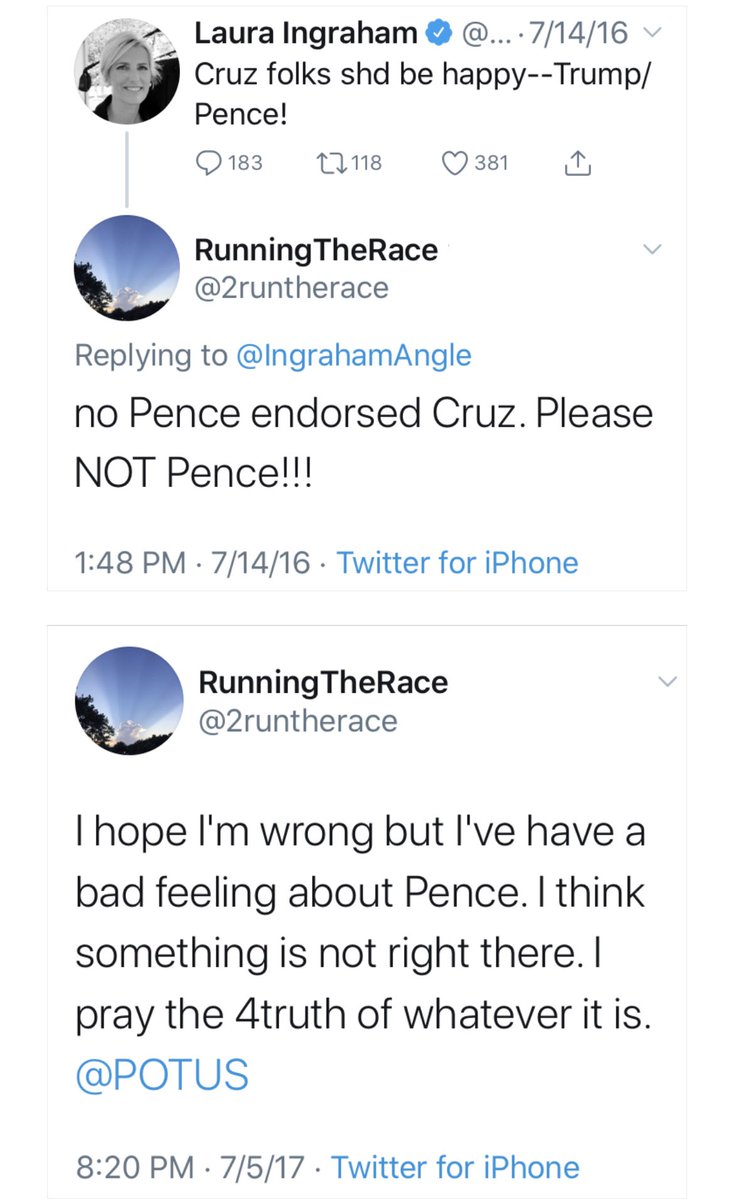Click RunningTheRace name above the Pence reply
Image resolution: width=734 pixels, height=1200 pixels.
[x=318, y=250]

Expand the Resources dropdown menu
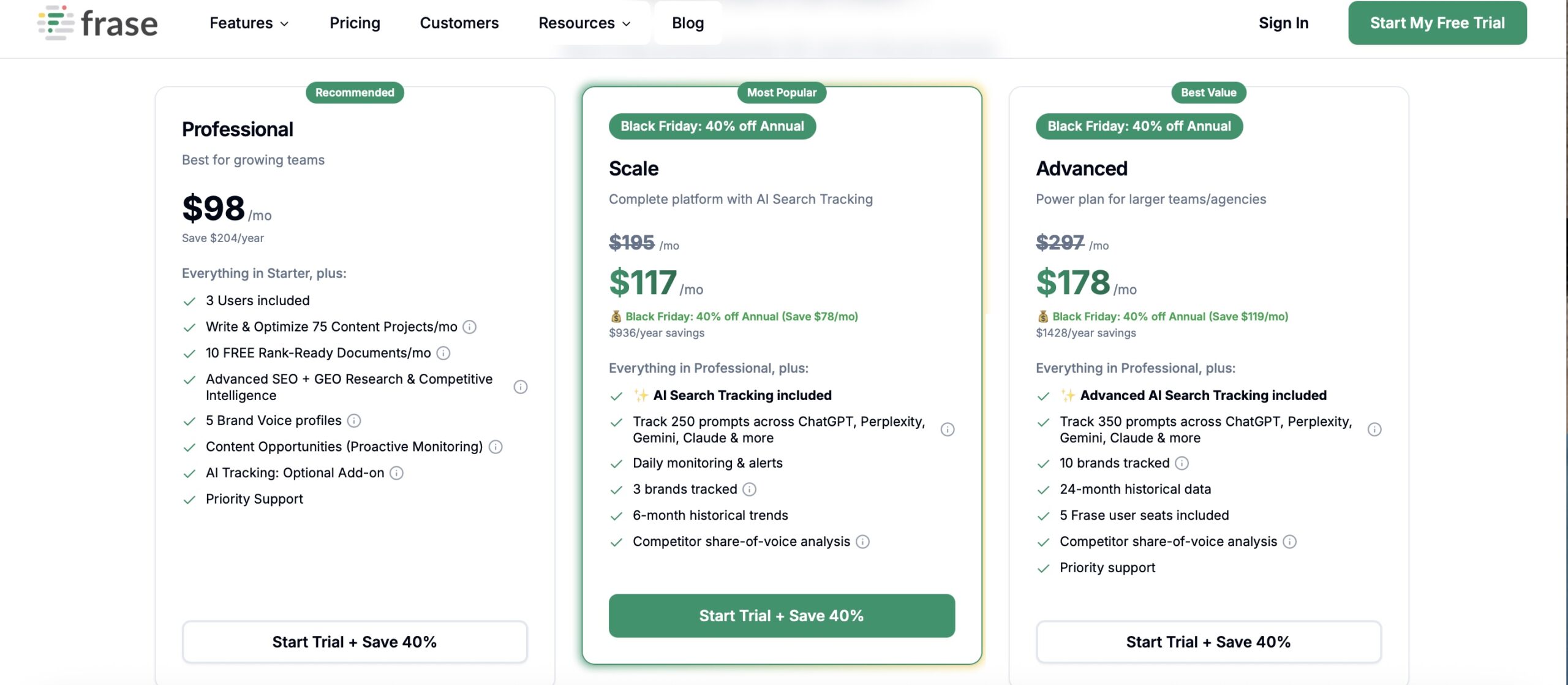584,23
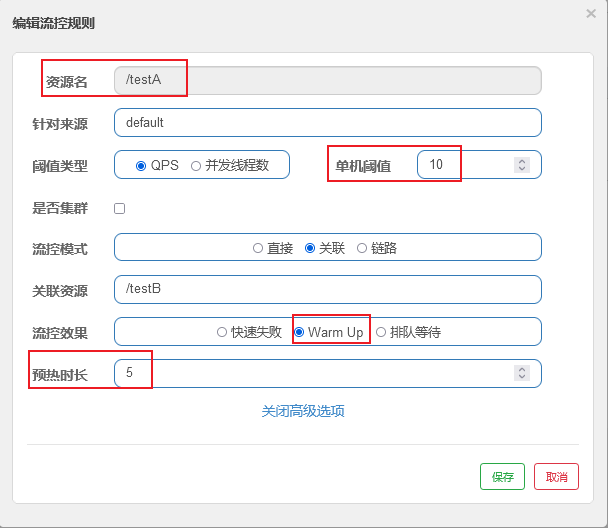Image resolution: width=608 pixels, height=528 pixels.
Task: Select 链路 flow control mode
Action: coord(362,248)
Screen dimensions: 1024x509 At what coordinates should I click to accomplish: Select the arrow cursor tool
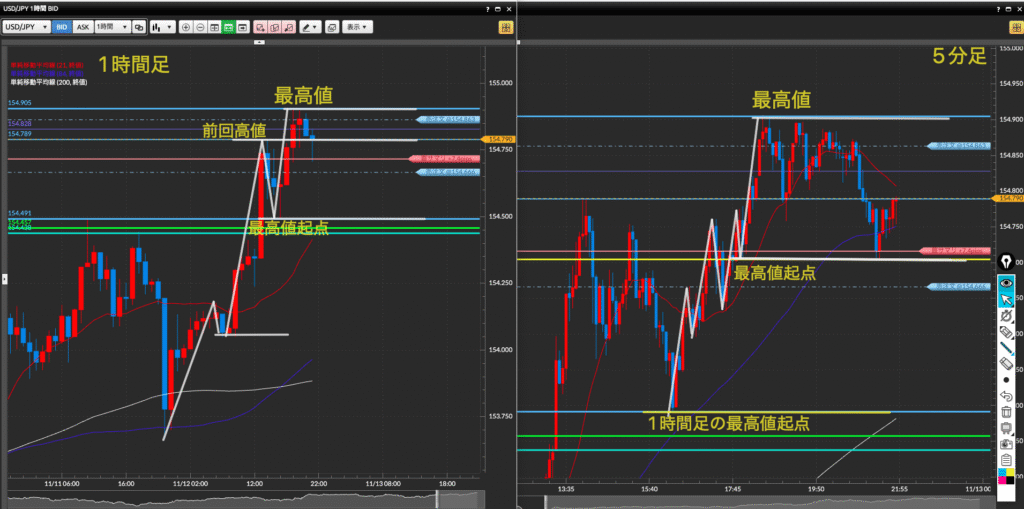pos(1007,299)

# EXERCISE DIRECTIONS
All lines above between the line that contains "Screen dimensions: 1024x509" and the last line of the entries, both included, must be transcribed exactly. No pictures are to appear.

# RESPONSE AREA
Screen dimensions: 1024x509 At what coordinates should I click to accomplish: Select the arrow cursor tool
pos(1007,299)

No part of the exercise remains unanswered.